### [EXERCISE DIRECTIONS]
Output the lines from the line containing "Given: Show open Safari tabs icon" through the line containing "tap(296, 140)", both included, reproducing each one precisely.

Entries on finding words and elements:
☆ ☆ ☆ ☆

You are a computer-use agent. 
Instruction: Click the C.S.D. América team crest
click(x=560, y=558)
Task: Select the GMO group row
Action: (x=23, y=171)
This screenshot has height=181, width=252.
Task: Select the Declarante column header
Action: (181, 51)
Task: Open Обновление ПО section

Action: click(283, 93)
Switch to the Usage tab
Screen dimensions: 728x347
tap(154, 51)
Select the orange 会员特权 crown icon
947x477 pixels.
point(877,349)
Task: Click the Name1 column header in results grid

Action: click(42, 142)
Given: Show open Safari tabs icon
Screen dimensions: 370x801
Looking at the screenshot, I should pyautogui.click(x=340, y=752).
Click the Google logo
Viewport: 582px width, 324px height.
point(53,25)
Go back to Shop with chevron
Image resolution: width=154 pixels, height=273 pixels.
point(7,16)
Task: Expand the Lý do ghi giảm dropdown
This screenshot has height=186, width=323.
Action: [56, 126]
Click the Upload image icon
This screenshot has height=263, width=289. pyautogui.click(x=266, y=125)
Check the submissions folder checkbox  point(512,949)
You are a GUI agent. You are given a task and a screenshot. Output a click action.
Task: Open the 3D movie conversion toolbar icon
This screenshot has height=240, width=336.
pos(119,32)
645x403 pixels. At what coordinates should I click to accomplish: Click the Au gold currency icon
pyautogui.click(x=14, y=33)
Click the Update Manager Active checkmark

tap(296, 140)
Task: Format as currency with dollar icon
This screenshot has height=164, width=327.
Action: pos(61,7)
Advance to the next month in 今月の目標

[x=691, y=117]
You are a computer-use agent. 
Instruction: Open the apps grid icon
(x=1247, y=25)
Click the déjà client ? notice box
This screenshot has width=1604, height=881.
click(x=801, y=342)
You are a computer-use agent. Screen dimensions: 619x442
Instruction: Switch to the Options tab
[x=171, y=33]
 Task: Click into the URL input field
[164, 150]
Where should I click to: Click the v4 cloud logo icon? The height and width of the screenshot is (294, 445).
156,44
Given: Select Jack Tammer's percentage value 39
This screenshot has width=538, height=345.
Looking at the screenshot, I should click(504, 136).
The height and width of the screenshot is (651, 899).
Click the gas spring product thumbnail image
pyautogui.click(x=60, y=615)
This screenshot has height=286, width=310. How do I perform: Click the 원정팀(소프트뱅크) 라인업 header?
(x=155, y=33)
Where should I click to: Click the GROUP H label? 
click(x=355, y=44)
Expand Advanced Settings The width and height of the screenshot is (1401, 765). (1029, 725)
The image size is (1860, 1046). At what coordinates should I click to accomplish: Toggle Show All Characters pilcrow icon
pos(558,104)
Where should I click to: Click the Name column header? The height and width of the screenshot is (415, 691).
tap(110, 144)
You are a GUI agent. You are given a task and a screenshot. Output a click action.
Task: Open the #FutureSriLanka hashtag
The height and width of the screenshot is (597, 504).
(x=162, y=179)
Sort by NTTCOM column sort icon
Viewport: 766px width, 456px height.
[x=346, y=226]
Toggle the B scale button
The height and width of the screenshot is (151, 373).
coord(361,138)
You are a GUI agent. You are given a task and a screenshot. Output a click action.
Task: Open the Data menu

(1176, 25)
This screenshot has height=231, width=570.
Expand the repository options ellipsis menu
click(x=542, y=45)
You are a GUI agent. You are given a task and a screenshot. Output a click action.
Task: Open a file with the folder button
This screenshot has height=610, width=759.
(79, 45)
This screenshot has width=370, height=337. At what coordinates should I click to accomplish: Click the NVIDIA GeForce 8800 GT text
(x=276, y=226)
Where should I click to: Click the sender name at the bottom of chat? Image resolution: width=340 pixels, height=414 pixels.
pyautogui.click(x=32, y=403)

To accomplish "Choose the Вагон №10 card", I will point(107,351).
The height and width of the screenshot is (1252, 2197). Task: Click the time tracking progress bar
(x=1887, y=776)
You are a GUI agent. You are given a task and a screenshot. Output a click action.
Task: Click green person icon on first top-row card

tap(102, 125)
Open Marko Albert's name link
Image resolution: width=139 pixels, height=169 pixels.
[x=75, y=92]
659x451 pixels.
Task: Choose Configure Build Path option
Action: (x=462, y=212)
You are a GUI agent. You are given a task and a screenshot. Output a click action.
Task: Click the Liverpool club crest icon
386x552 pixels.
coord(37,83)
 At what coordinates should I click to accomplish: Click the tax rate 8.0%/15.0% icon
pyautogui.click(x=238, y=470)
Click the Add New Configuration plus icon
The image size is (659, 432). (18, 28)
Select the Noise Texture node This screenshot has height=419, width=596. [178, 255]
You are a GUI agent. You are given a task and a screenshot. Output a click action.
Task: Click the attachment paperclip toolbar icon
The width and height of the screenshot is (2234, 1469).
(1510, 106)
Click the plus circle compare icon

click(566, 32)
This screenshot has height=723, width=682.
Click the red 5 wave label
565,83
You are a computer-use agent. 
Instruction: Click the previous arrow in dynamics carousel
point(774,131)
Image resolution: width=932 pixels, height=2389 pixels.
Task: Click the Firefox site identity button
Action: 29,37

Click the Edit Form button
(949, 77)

☆ ☆ ☆ ☆

### [THE RESPONSE]
Given: Show open Safari tabs icon
Screen dimensions: 370x801
Looking at the screenshot, I should pyautogui.click(x=340, y=752).
Click the Google logo
Viewport: 582px width, 324px height.
point(53,25)
Go back to Shop with chevron
Image resolution: width=154 pixels, height=273 pixels.
point(7,16)
Task: Expand the Lý do ghi giảm dropdown
This screenshot has height=186, width=323.
Action: [56, 126]
Click the Upload image icon
This screenshot has height=263, width=289. pyautogui.click(x=266, y=125)
Check the submissions folder checkbox  point(512,949)
You are a GUI agent. You are given a task and a screenshot. Output a click action.
Task: Open the 3D movie conversion toolbar icon
This screenshot has height=240, width=336.
pos(119,32)
645x403 pixels. At what coordinates should I click to accomplish: Click the Au gold currency icon
pyautogui.click(x=14, y=33)
Click the Update Manager Active checkmark

tap(296, 140)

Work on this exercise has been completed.